Trabalho temporário contraria acordo coletivo

 “Não tenho que mandar [carta registada para te dispensar]. Estás em trabalho temporário”. Esta é outra das frases que gerou revolta entre os profissionais de transporte de mercadoria.

Anacleto Rodrigues, que lidera o Sindicato Independente dos Motoristas de Mercadorias (SIMM), fala num novo atropelo às regras do Contrato Coletivo de Trabalho. No documento, pode ler-se que as empresas de transporte estão impedidas de “estabelecer contratos com empresas que subcontratem mão-de-obra direta, salvo com o acordo da comissão paritária”.

O problema é que esta comissão paritária, que junta representantes de patrões e trabalhadores, não foi ainda formalmente constituída, diz Anacleto Rodrigues.

“Hoje ninguém entra diretamente para as empresas. É tudo por trabalho temporário”, conta o motorista Jorge Ferreira.

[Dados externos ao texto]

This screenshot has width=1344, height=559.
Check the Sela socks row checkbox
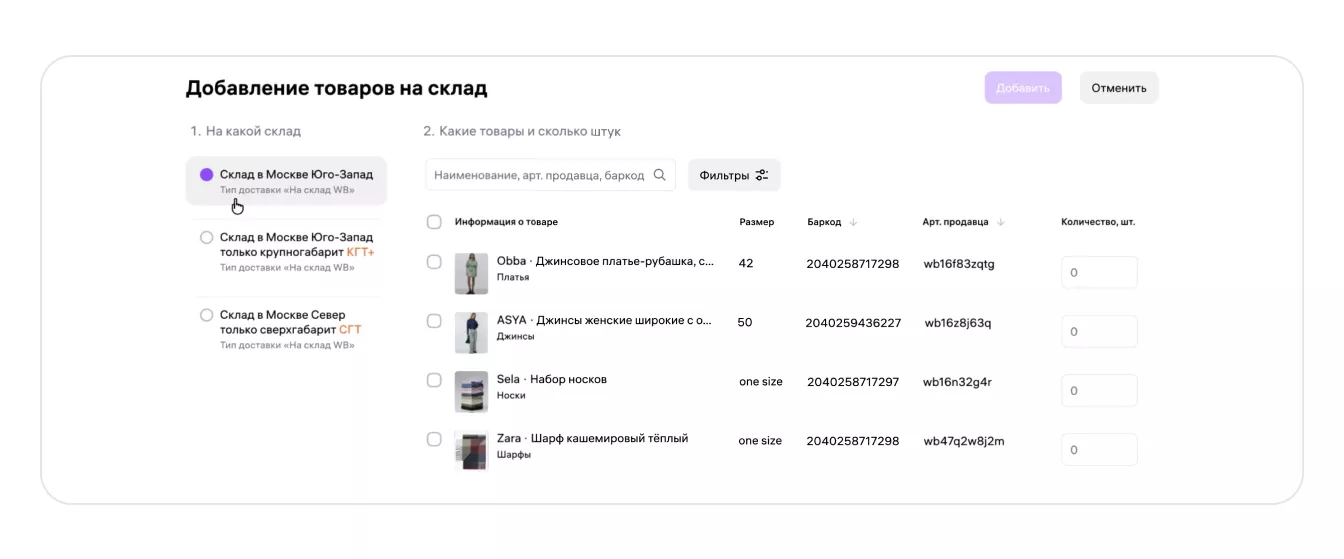434,380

Inspeção ‘encolheu’ com pandemia

A CNN Portugal questionou a Autoridade para as Condições do Trabalho (ACT) para perceber se existem queixas de trabalhadores por violação da lei de cargas e descargas. Em resposta, a entidade diz que recebeu, desde 2019, 4.067 pedidos de intervenção no setor do transporte e armazenagem, referentes a 1.554 empresas. “No entanto, estas queixas abrangem matérias diversas, não sendo possível desagregar para a temática solicitada”, justifica.

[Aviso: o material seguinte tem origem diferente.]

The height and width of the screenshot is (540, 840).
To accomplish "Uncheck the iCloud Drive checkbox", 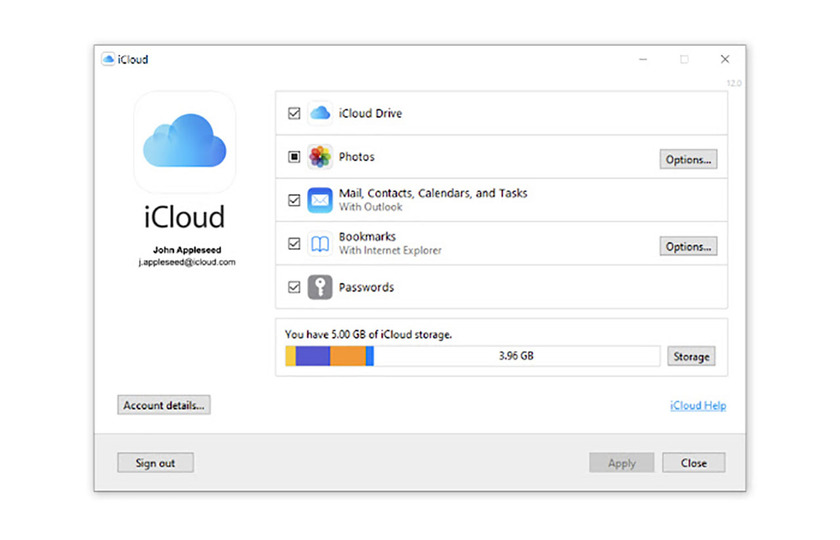I will point(294,114).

No que respeita ao controlo das operações de carga e descarga, a ACT dá conta de ações locais em Lisboa e no Porto, iniciadas em novembro passado. O organismo partilhou ainda os dados de 2020 nesta matéria: foram abertos 158 processos inspetivos, em 202 empresas, que abrangiam 4.922 trabalhadores. Foram autuadas 18 infrações.

Já no que respeita ao controlo de condições de condução e repouso em transportes rodoviários, o ano de 2020 – marcado pela pandemia – ficou muito longe dos anteriores. Em alguns casos, os indicadores chegam a representar menos de metade. Os inspetores da ACT controlaram 151209 dias de condução, fazendo 426 visitas. Foram 106 as infrações autuadas, com um valor na ordem dos 118 mil euros. Em 2019, por exemplo, esse valor tinha ultrapassado os 400 mil euros, para 329 infrações.